» Your goal: Beginning with the line that holds "Instruction: Click the", write out each line exactly as it stands until the end of the data, and include no pictures.

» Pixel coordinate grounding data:
╔══
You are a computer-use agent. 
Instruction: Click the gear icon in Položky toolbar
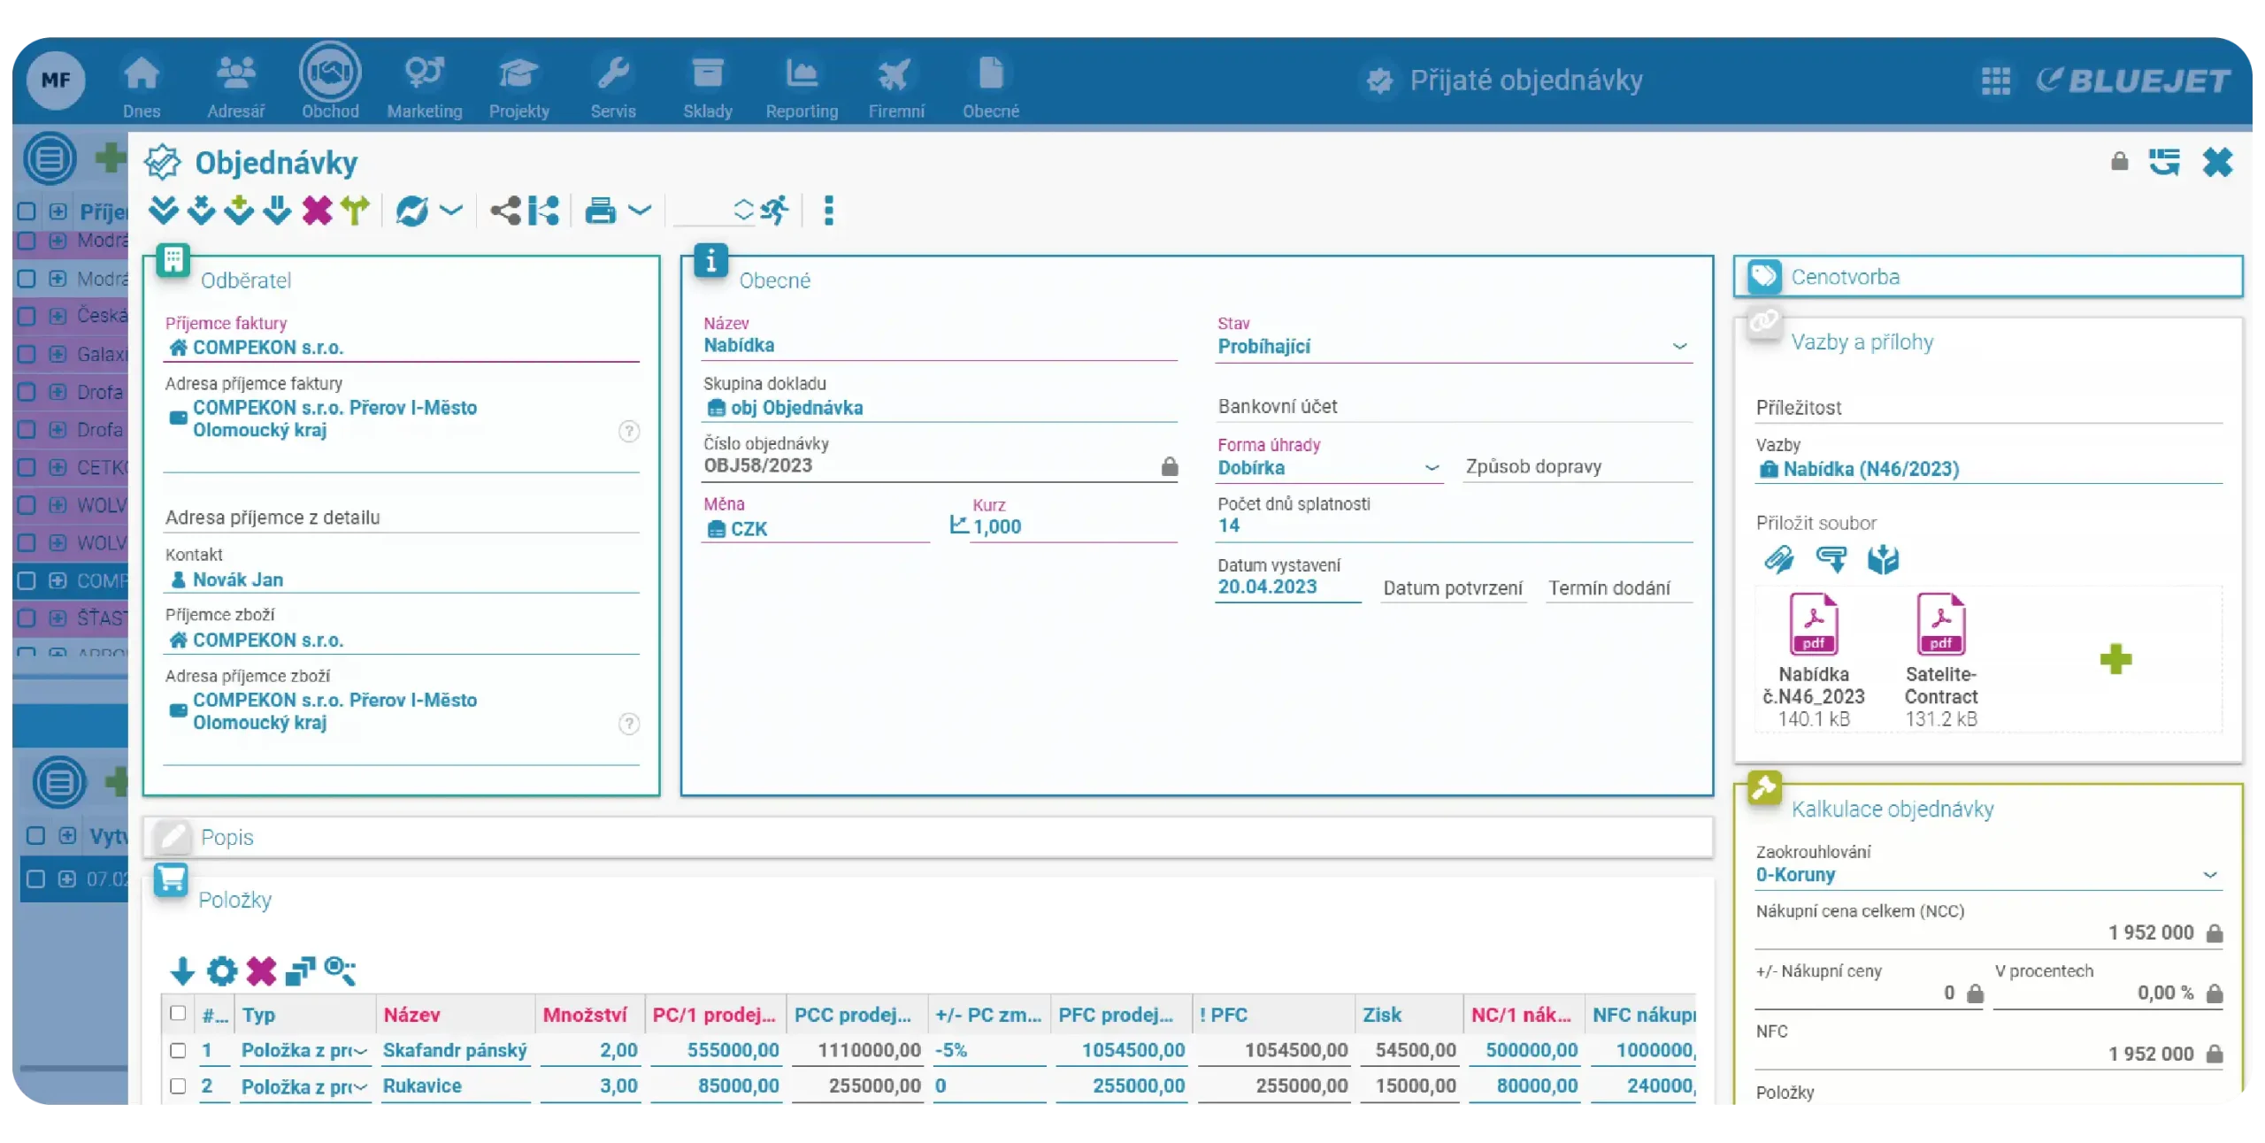221,970
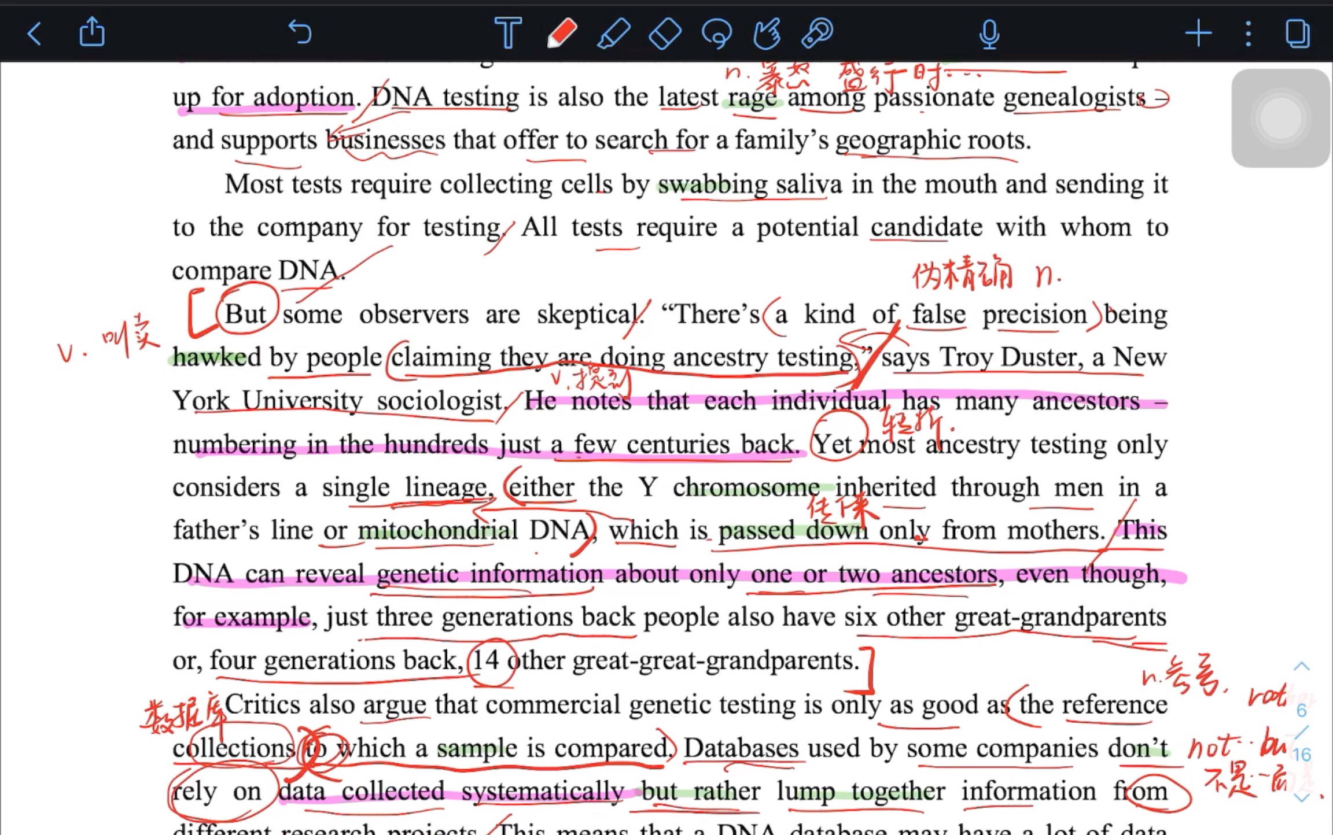
Task: Tap the gray floating assistive button
Action: click(x=1280, y=119)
╚══
» Reply:
Instruction: Click the gear icon in Položky toolbar
221,970
Task: Tap the gray floating assistive button
Action: click(x=1280, y=119)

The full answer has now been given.